BRIEF A:
Please answer these from the telephony report:
(i) What three topics does the report say it will focus on?
(ii) On what date did Elisha Gray deposit his caveat in the Washington Patent Office?
(iii) What do the Greek roots "tele" and "phone" mean, according to the report?
BRIEF B: In the telephony report, substitute "aim" for "purpose" and write out the passage from "This report’s purpose" to "Invented the Telephone?".
BRIEF C: Extend the telephony report with the section that follows its last heading, "How does the telephone work?"

SOURCE DOCUMENT:
CS378, History Of Computing
Week 5, Weekly Report
Due 2004 Sept 23

 

A look at Telephony

 

This report’s purpose is to give a history of the telephone, specifically looking at pre 1930’s phone systems.  I will focus on three topics, who invented the telephone, how the telephone works and how the telephone was used. 

 

Who Invented the Telephone?

 

This question is often answer with the response:  “Alexander Graham Bell.”  However many dispute Bell’s exaggeration of his device’s abilities.  Bell did not design this contrivance.  Its specification had been deposited in a caveat—‘a description of an invention not yet perfected’ – in the Washington Patent Office nearly a month earlier on 14 February 1876 by Elisha Gray, the co-owner and chief scientist of a Chicago telegraphic equipment manufacturing company.”  (1,30)  It turns out that Bell and Gray were leaders of competing research groups that were being paid to find ways to expand the capabilities of the telegraph in order to have more “bandwidth.”  These experiments led them both to start thinking about how voice might be transmitted.  In the 1870’s their research almost simultaneously found solutions.    Some say that though Bell was quicker to patent his idea, Gray offered a clear and better designed solution.(1,30)  Before this “discovery” of electrical telephony, there are note worthy attempts at creating telephonic systems.  The word telephone, from the Greek roots tele, ‘far’, and phone, “sound,” was applied as early as the late 17th century to the string telephone familiar to children and was later used to refer to the megaphone and the speaking tube…”(2)  These systems often were more experimental then practical.  Though after the invention of the telephone was successful, the way in which it was modified is almost endless.

 

How does the telephone work?

DATA LINES:
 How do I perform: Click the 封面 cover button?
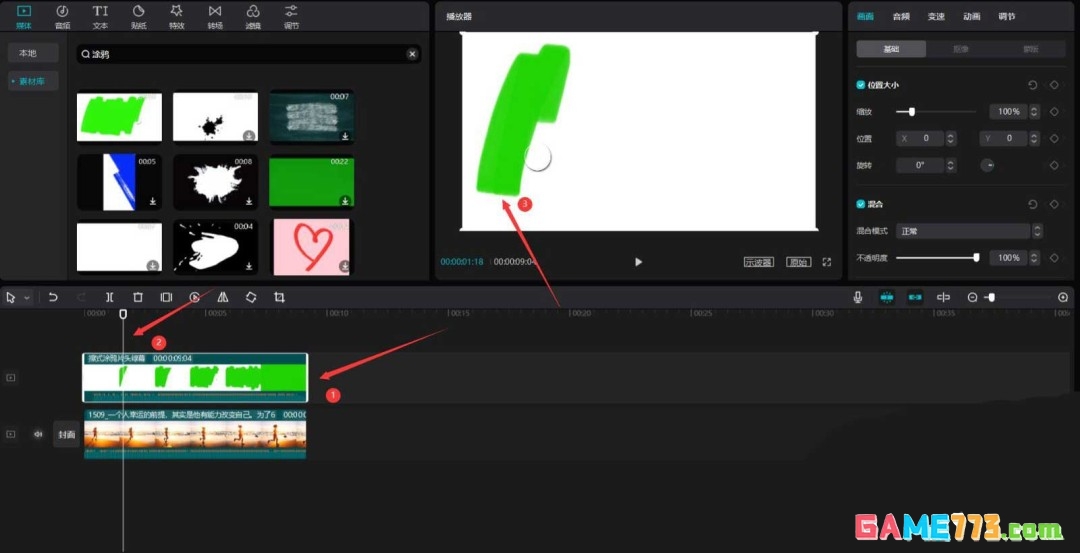(66, 434)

REPLY A:
(i) Who invented the telephone, how the telephone works, and how the telephone was used.
(ii) 14 February 1876.
(iii) "Tele" means "far" and "phone" means "sound."

REPLY B:
This report’s aim is to give a history of the telephone, specifically looking at pre 1930’s phone systems.  I will focus on three topics, who invented the telephone, how the telephone works and how the telephone was used. 

 

Who Invented the Telephone?

REPLY C:
 

This exploration of the how the telephone works will look at pre 1930 telephones.  The first telephone designs were very crude and simple.  They consisted of a transmitter and a receiver.  The transmitter was usually a piece of thin material connected to some type of metal that when excited would produce electrical current.  In the very first renditions of the telephones, the current would then be sent over an iron or steel wire to a receiver.  The receiver’s job was the inverse of the transmitter, it would take a electrical signal and create a magnetic field with wires and magnets that were then connected to a thin diaphragm which produced sound waves.  This basic phenomenon of voice transmission over wire was the way the very first telephones worked.  One of the first obstacles brought upon telephones was the distance the signal had to travel.  When electricity travels down wire resistance is created.  This resistance thus causes a reduction in current and the signal is degraded.  To counter act this problem, Bell and other inventors used batteries and other power sources to amplify the signal in order to travel far lengths.  (2)  From this point many modifications to the phone and phone systems were added to make the phone what it is today.  Some notable modification from the pre 1930’s are:  twisted pair cabling, copper cable, operator stations and pulse dialing. 

 

How was the telephone used before 1930?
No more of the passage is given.